(Beginning of Supplied data)
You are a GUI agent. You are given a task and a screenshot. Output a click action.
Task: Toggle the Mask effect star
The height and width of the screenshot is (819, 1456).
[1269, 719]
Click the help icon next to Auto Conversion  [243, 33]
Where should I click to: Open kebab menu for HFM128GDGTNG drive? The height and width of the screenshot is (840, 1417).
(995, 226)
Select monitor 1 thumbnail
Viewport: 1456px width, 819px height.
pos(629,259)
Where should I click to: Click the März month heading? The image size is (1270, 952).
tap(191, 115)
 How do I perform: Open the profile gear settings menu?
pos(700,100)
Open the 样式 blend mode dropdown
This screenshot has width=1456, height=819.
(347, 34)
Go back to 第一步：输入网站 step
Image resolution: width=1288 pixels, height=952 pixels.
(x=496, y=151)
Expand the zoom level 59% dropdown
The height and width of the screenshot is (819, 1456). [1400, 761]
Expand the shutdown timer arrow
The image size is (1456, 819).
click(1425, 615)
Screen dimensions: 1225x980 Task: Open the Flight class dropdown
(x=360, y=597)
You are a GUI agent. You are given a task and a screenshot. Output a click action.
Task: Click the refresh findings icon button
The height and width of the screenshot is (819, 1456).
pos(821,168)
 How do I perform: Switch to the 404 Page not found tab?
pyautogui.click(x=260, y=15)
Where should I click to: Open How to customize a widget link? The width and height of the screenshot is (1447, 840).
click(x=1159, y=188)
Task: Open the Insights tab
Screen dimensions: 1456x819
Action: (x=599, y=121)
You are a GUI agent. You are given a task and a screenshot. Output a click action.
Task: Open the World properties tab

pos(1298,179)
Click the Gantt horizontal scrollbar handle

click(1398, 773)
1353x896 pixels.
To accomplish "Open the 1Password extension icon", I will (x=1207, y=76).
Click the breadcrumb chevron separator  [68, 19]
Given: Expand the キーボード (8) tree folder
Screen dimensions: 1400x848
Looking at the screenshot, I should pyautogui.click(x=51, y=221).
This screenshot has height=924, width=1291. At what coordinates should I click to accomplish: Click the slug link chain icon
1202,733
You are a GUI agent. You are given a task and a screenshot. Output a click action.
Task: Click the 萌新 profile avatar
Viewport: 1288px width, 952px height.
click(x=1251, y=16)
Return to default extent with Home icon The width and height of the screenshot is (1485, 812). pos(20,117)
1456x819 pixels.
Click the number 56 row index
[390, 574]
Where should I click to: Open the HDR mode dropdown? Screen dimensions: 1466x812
(End of Supplied data)
_Directions_: Each line above is to be restated exactly.

_Task output_:
You are a GUI agent. You are given a task and a screenshot. Output a click action.
Task: Toggle the Mask effect star
The height and width of the screenshot is (819, 1456).
[1269, 719]
Click the help icon next to Auto Conversion  [243, 33]
Where should I click to: Open kebab menu for HFM128GDGTNG drive? The height and width of the screenshot is (840, 1417).
(995, 226)
Select monitor 1 thumbnail
Viewport: 1456px width, 819px height.
pos(629,259)
Where should I click to: Click the März month heading? The image size is (1270, 952).
tap(191, 115)
 How do I perform: Open the profile gear settings menu?
pos(700,100)
Open the 样式 blend mode dropdown
This screenshot has width=1456, height=819.
(347, 34)
Go back to 第一步：输入网站 step
Image resolution: width=1288 pixels, height=952 pixels.
(x=496, y=151)
Expand the zoom level 59% dropdown
The height and width of the screenshot is (819, 1456). [1400, 761]
Expand the shutdown timer arrow
The image size is (1456, 819).
click(1425, 615)
Screen dimensions: 1225x980 Task: Open the Flight class dropdown
(x=360, y=597)
You are a GUI agent. You are given a task and a screenshot. Output a click action.
Task: Click the refresh findings icon button
The height and width of the screenshot is (819, 1456).
pos(821,168)
 How do I perform: Switch to the 404 Page not found tab?
pyautogui.click(x=260, y=15)
Where should I click to: Open How to customize a widget link? The width and height of the screenshot is (1447, 840).
click(x=1159, y=188)
Task: Open the Insights tab
Screen dimensions: 1456x819
Action: (x=599, y=121)
You are a GUI agent. You are given a task and a screenshot. Output a click action.
Task: Open the World properties tab

pos(1298,179)
Click the Gantt horizontal scrollbar handle

click(1398, 773)
1353x896 pixels.
To accomplish "Open the 1Password extension icon", I will (x=1207, y=76).
Click the breadcrumb chevron separator  [68, 19]
Given: Expand the キーボード (8) tree folder
Screen dimensions: 1400x848
Looking at the screenshot, I should pyautogui.click(x=51, y=221).
This screenshot has height=924, width=1291. At what coordinates should I click to accomplish: Click the slug link chain icon
1202,733
You are a GUI agent. You are given a task and a screenshot. Output a click action.
Task: Click the 萌新 profile avatar
Viewport: 1288px width, 952px height.
click(x=1251, y=16)
Return to default extent with Home icon The width and height of the screenshot is (1485, 812). pos(20,117)
1456x819 pixels.
Click the number 56 row index
[390, 574]
Where should I click to: Open the HDR mode dropdown? Screen dimensions: 1466x812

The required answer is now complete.